- **Supplied material**
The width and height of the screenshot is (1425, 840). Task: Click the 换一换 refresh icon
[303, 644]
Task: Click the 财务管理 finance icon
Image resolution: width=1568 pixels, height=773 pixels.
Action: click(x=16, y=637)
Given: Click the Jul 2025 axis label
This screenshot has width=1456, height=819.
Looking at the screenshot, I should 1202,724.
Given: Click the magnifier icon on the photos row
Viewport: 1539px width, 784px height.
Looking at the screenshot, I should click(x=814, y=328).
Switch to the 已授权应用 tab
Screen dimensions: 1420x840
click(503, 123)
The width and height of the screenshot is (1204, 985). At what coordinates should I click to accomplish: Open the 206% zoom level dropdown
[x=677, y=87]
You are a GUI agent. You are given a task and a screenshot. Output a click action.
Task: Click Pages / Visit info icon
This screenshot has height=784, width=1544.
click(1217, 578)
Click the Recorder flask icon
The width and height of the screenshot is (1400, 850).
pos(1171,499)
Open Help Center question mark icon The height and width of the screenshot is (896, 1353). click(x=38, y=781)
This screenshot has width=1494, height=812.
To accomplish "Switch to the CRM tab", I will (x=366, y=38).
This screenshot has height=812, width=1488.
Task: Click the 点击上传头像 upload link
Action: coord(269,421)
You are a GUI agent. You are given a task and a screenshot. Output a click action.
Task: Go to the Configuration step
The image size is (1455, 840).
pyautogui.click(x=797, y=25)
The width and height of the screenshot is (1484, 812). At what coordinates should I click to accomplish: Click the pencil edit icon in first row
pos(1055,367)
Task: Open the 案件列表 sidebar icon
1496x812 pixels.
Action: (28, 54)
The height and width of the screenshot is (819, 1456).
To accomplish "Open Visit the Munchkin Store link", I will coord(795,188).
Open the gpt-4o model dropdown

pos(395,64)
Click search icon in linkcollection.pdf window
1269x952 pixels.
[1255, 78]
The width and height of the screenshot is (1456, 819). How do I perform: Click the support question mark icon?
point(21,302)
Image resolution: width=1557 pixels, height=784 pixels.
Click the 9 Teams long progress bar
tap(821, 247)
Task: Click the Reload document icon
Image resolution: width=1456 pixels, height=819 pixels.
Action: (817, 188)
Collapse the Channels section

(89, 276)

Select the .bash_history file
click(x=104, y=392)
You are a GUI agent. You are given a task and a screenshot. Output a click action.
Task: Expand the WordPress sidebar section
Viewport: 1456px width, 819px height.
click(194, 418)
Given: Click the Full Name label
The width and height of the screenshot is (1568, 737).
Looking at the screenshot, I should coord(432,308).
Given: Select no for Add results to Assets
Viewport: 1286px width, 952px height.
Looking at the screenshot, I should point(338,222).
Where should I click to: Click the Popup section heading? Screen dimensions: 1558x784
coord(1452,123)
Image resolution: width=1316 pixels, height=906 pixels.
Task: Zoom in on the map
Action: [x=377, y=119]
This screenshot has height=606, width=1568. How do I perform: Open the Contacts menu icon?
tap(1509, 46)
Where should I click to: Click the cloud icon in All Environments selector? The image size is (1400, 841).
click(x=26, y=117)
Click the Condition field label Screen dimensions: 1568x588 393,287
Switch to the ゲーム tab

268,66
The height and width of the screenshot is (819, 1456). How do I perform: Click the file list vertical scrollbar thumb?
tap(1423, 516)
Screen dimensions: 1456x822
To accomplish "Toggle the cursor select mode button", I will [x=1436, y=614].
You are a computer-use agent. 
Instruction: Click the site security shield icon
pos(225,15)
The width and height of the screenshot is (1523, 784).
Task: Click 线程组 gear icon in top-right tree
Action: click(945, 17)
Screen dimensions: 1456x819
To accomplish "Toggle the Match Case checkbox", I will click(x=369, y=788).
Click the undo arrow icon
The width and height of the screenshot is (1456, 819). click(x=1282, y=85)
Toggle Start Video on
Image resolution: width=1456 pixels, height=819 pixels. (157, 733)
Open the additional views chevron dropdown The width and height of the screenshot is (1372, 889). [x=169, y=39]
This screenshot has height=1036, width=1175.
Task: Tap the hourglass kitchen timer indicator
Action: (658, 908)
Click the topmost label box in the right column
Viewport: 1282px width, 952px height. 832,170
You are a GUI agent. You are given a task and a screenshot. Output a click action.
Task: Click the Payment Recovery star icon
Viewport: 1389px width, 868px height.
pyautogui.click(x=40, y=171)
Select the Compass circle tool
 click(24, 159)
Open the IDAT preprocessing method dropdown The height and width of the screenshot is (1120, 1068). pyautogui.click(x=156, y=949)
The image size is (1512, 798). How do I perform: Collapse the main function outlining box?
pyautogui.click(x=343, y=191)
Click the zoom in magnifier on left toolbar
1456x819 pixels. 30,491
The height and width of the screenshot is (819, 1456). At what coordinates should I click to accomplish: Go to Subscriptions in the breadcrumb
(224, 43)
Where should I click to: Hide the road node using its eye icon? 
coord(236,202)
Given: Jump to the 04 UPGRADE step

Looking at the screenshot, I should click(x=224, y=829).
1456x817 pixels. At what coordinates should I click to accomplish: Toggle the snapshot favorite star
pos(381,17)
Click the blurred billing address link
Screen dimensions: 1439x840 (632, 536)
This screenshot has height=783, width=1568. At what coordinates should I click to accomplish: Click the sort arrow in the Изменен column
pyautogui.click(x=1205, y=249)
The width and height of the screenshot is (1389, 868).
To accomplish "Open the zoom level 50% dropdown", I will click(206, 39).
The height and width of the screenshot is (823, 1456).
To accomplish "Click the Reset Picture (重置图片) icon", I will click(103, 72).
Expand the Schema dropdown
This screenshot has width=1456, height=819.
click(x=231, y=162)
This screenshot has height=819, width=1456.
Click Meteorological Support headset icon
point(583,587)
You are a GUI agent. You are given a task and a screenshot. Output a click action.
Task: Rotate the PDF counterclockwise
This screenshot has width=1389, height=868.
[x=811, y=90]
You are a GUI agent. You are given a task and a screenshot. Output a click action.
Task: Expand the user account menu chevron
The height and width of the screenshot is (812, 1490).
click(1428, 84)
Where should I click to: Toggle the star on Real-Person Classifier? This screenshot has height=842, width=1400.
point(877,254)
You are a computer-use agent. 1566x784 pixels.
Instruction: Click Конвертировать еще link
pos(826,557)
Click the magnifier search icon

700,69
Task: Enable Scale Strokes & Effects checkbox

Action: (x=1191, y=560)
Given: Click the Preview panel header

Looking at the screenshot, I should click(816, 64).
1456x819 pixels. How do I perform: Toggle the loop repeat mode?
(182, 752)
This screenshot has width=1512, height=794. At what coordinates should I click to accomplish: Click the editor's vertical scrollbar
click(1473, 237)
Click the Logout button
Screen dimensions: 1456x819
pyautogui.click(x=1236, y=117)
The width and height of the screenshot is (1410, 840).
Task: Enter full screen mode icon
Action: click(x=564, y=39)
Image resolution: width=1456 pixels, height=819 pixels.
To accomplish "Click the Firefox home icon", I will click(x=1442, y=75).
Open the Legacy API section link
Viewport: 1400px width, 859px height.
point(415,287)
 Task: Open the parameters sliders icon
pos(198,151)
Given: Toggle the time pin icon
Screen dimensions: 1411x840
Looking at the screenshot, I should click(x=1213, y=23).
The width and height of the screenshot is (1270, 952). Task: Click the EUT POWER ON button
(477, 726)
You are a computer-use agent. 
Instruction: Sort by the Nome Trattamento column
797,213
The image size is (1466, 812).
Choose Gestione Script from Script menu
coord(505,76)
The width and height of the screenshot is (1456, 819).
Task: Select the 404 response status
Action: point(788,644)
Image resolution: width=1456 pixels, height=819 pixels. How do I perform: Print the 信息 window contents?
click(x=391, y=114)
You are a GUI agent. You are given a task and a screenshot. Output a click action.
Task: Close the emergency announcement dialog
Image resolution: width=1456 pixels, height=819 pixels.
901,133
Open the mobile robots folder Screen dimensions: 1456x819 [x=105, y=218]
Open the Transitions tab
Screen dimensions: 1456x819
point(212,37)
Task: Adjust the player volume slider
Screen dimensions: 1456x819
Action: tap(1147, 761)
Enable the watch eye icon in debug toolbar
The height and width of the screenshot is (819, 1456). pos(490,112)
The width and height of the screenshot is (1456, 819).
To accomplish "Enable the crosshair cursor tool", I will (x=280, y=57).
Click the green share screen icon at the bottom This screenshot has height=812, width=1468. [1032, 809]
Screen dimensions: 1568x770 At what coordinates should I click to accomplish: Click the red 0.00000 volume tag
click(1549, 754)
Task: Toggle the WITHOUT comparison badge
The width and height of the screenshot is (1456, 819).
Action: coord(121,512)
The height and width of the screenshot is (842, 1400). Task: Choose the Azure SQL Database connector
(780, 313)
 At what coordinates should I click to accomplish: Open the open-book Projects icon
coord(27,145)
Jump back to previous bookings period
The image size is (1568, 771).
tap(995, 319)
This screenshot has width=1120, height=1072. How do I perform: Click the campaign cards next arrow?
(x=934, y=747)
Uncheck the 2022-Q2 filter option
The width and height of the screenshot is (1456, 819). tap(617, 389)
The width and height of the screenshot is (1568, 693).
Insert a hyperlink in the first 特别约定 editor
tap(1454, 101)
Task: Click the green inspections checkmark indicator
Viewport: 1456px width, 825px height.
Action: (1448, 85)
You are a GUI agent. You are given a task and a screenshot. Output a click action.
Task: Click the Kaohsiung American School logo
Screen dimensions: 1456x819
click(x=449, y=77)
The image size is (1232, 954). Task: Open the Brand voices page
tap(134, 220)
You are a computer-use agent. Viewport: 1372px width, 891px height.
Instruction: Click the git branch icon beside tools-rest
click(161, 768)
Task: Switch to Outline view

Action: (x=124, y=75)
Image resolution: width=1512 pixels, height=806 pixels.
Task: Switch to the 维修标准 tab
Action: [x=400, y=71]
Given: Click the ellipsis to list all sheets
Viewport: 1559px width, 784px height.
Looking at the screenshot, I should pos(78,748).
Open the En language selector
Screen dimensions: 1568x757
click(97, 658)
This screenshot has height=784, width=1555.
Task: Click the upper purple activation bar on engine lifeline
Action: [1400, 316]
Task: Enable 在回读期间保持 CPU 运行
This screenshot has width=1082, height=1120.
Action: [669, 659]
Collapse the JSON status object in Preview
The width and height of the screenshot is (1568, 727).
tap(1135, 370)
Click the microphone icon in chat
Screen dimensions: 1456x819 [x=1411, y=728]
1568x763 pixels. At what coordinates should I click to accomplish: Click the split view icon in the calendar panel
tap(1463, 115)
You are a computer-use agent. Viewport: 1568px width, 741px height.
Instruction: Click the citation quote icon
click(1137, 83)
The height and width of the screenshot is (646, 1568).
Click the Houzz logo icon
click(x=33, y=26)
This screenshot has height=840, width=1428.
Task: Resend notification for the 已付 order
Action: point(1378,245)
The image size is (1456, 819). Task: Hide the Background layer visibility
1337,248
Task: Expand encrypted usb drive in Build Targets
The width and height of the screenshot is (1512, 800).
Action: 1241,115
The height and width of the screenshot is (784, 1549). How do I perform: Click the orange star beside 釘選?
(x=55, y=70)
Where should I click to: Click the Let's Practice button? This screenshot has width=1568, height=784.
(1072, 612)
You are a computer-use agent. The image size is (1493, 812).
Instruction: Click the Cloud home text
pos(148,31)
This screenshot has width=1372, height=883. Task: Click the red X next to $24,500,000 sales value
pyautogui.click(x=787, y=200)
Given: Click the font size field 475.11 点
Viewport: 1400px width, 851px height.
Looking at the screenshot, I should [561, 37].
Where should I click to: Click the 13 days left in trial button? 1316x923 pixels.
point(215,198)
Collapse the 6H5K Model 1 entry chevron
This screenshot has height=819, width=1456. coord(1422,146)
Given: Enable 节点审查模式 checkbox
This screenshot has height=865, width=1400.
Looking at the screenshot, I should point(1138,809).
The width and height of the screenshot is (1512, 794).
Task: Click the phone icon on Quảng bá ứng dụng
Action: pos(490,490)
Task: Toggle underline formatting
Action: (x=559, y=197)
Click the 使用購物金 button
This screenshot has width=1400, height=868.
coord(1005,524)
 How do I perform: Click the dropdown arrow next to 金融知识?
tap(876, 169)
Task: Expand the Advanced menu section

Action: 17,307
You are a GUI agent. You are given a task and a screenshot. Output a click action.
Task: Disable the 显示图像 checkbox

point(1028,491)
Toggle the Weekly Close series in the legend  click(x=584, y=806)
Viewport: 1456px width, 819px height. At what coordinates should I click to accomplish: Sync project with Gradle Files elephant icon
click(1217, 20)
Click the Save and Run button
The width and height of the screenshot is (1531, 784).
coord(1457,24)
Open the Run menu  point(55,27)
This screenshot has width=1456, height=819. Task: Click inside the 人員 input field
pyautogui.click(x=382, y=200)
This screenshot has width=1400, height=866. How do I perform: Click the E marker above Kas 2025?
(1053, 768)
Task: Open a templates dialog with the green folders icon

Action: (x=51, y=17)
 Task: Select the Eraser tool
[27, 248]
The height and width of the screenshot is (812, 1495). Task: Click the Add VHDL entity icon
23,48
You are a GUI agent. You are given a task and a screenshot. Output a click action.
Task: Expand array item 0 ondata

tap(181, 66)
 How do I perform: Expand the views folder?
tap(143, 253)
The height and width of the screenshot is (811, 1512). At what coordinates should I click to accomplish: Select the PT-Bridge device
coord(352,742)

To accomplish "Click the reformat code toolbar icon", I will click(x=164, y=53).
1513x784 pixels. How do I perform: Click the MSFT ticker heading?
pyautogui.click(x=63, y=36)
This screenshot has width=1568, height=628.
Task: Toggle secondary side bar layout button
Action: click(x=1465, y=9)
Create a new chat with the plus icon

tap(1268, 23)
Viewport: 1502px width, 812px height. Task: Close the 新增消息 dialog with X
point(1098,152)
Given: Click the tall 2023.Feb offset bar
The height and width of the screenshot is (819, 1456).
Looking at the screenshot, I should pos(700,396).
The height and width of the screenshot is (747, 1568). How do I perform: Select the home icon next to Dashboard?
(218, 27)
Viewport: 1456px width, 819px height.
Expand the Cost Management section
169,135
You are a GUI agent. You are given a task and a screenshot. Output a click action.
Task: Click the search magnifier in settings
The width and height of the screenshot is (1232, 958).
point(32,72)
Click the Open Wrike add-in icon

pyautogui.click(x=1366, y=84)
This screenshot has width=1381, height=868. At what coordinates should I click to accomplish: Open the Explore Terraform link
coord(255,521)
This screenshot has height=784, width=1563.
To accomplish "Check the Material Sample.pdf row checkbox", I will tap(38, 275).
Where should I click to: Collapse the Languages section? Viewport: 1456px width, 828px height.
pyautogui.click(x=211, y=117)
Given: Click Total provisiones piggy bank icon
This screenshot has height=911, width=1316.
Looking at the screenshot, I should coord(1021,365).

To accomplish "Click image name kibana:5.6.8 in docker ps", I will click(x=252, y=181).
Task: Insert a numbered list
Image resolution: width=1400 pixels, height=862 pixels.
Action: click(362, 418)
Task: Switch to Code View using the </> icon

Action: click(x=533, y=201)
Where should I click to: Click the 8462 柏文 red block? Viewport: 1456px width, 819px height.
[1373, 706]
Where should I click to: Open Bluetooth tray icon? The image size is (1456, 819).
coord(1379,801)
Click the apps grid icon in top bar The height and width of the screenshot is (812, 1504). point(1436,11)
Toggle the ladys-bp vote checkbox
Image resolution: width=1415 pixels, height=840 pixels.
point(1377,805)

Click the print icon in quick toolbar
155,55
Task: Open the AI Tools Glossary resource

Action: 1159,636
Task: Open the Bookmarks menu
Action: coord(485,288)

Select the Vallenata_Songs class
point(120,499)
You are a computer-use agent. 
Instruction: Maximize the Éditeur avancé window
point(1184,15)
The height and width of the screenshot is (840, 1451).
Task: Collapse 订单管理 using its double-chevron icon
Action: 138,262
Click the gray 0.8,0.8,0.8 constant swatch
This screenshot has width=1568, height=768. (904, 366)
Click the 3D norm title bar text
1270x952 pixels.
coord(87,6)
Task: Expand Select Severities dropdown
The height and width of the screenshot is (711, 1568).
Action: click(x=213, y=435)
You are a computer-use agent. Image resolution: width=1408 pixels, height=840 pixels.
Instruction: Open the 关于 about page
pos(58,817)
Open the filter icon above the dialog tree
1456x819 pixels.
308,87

- **Instructions for the task**
Identify every line above with the string "sidebar" in it. Copy those lines.

- **Response area**
Task: Open the 案件列表 sidebar icon
Task: Expand the WordPress sidebar section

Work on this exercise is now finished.